*What the exercise asks:* Write out the listing from the line with "Task: Expand the dist folder" to the line with "Given: Start slide show from status bar icon", both lines included, exactly and nothing beyond. Leave pictures out.

───── Data to process ─────

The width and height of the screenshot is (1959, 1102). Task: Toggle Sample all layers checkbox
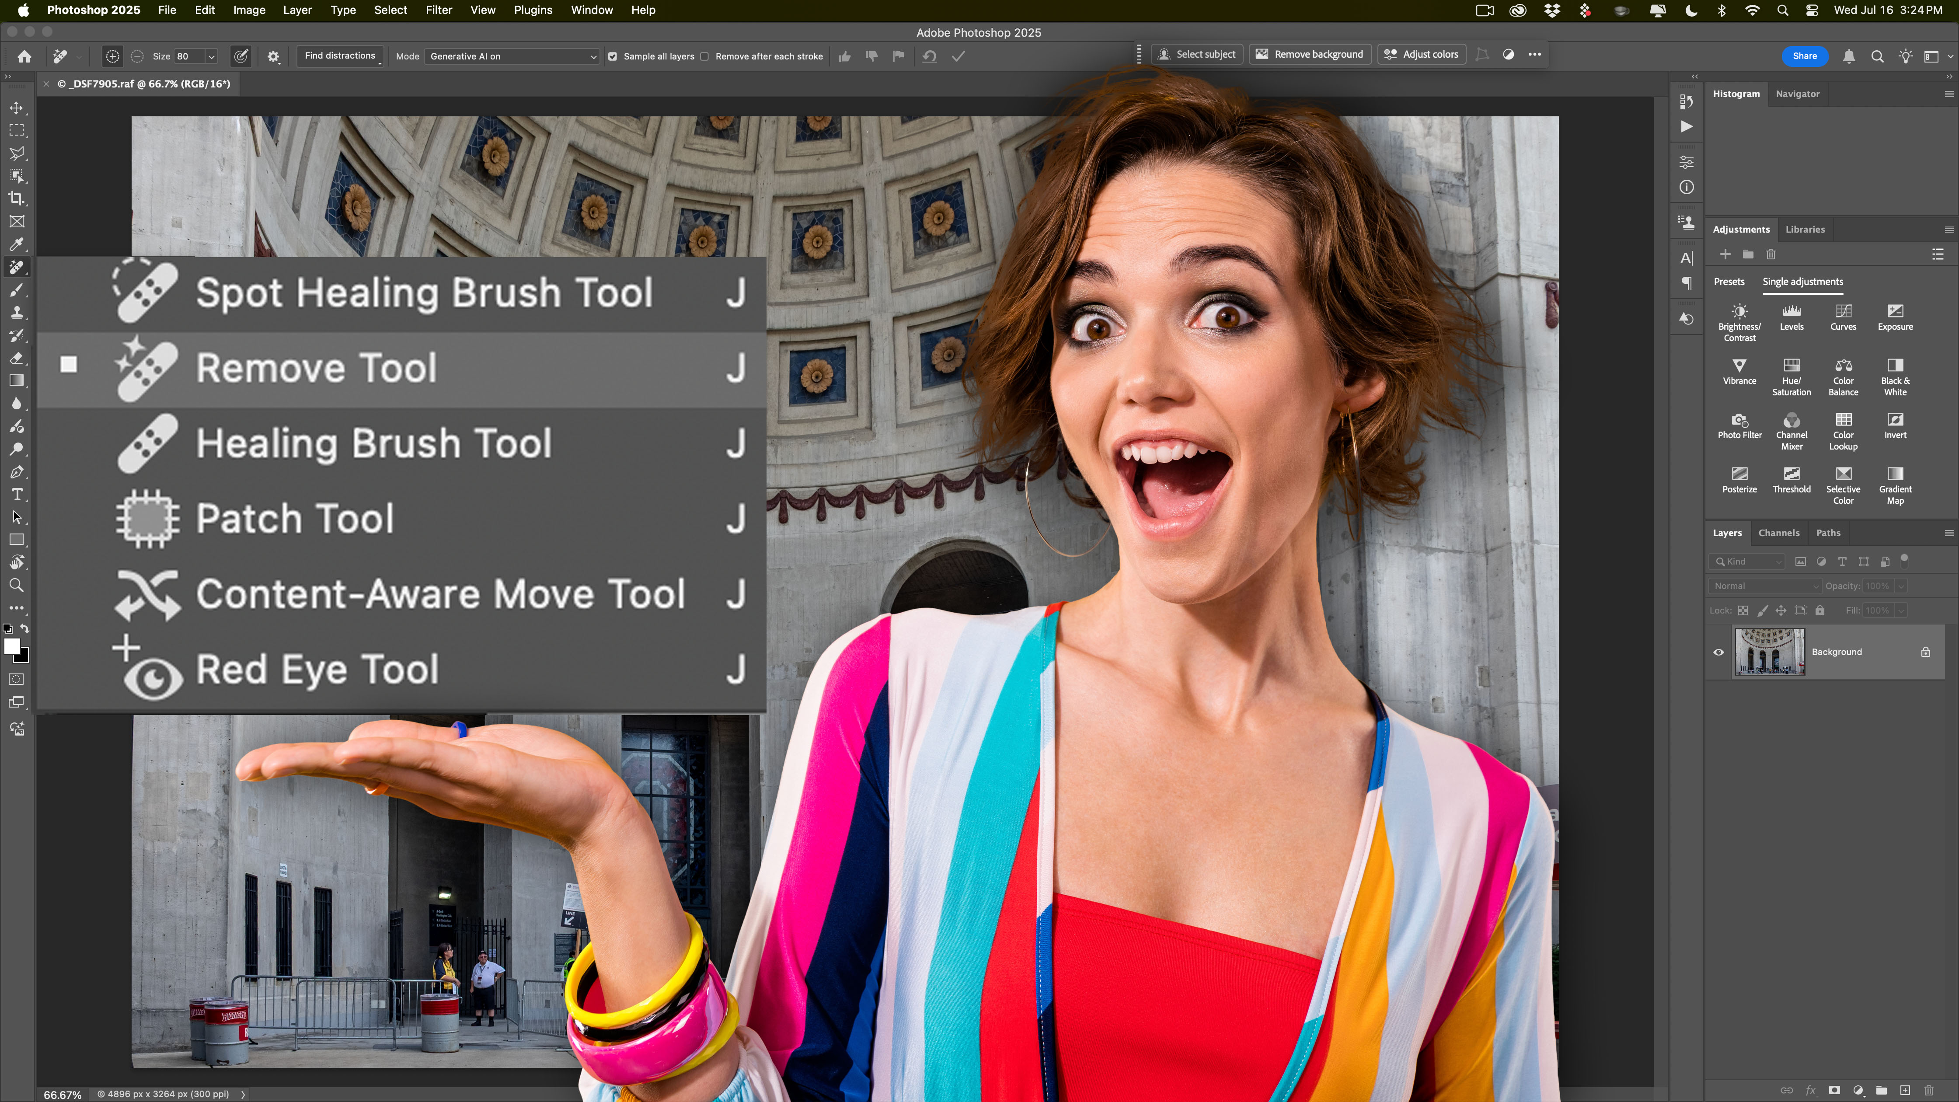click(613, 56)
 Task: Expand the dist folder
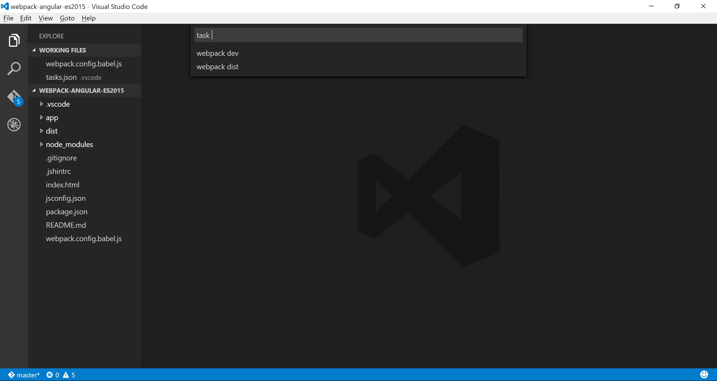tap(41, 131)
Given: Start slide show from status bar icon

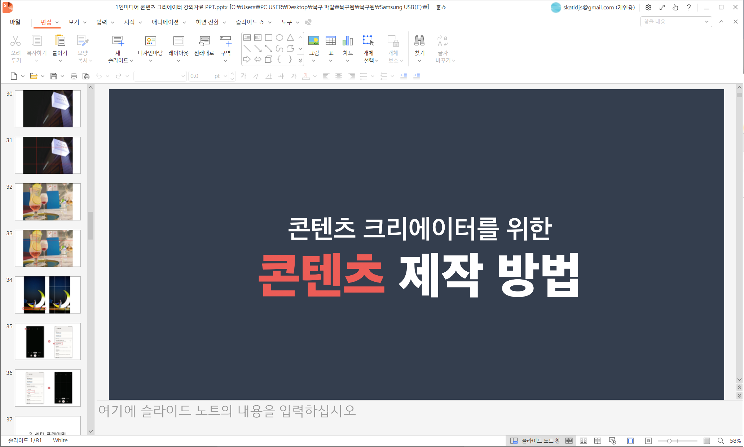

─────
───── Data to process ─────

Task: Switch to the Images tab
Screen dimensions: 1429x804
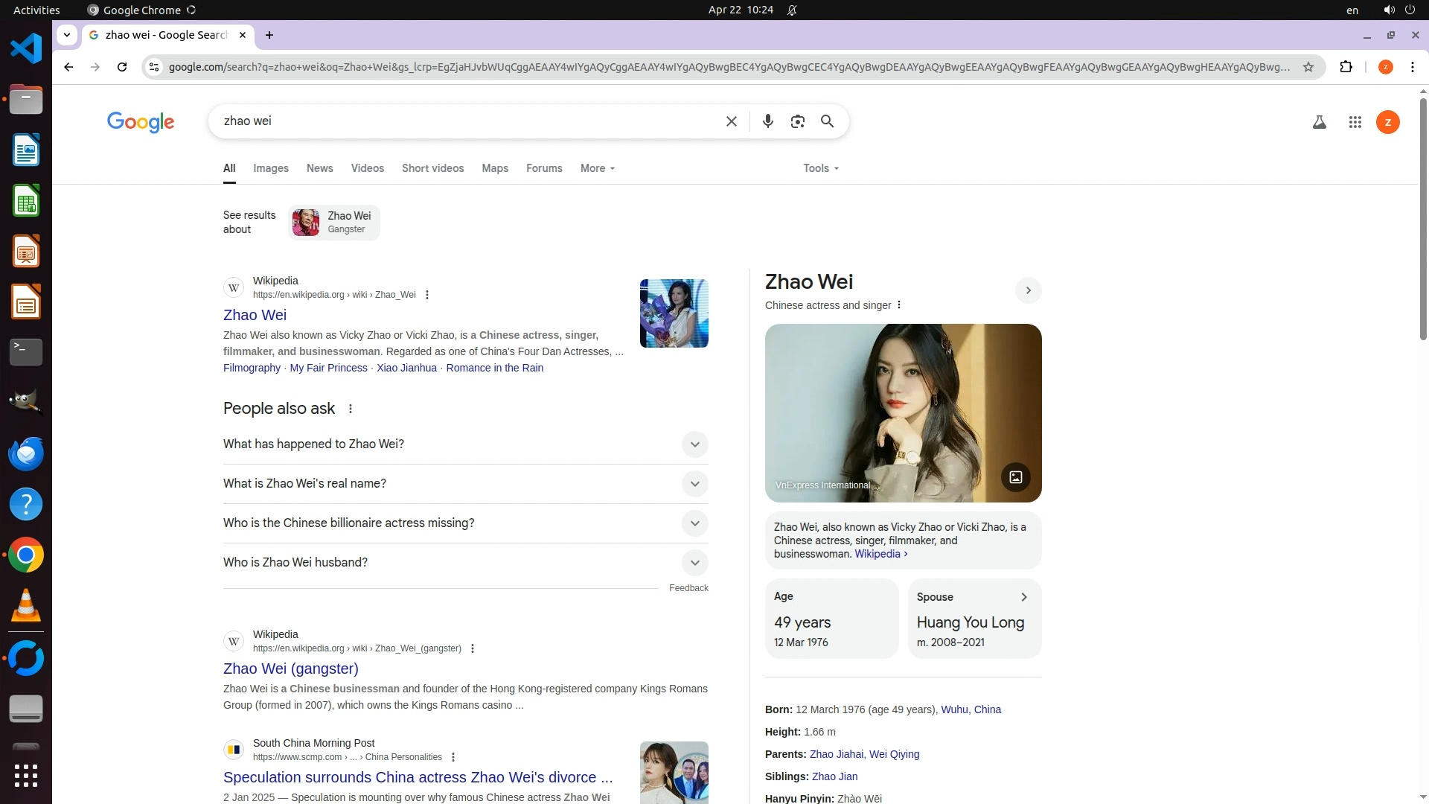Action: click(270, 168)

─────
───── Data to process ─────

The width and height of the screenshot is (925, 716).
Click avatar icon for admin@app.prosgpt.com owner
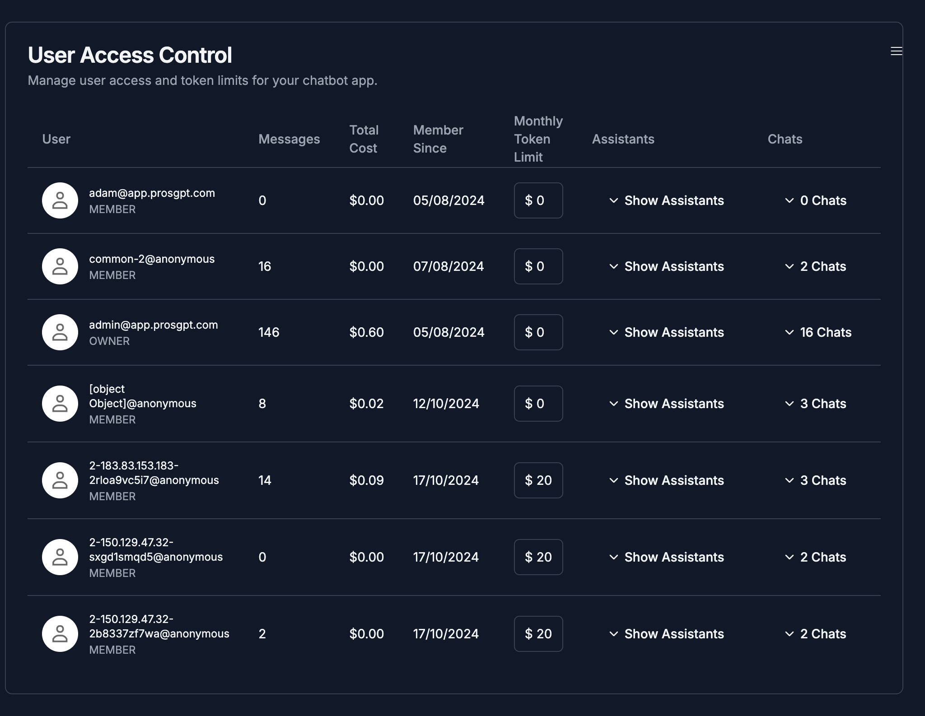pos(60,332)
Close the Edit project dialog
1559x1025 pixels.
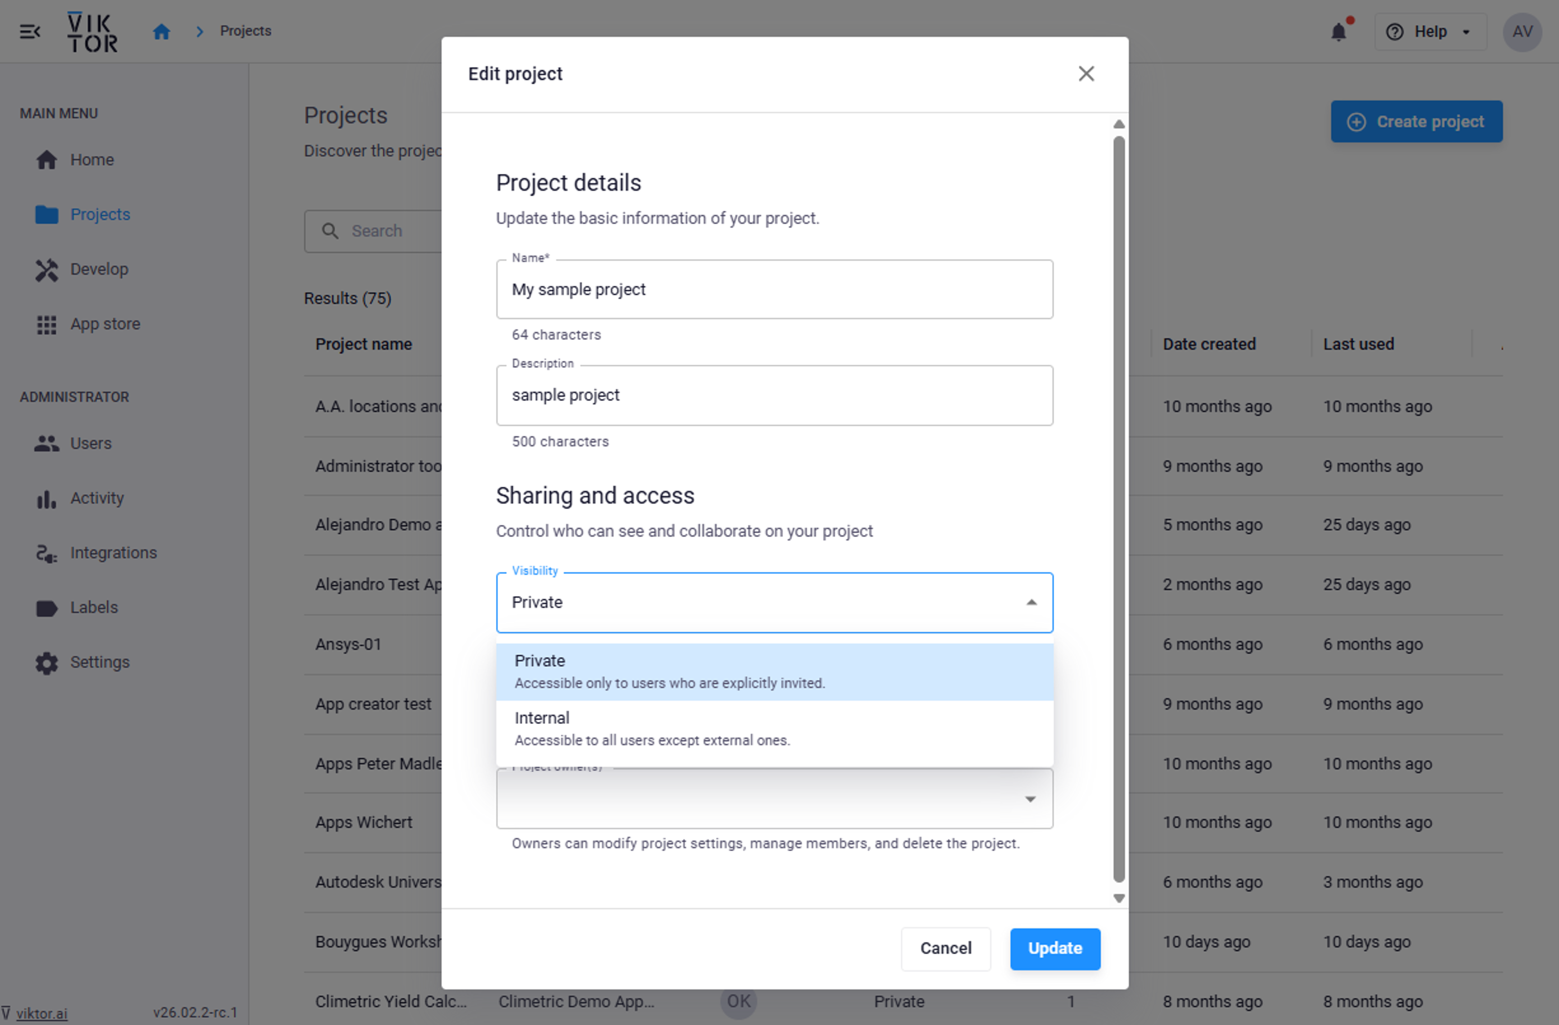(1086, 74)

─────

*Your solution:*
 Task: Expand the dist folder
tap(41, 131)
Given: Start slide show from status bar icon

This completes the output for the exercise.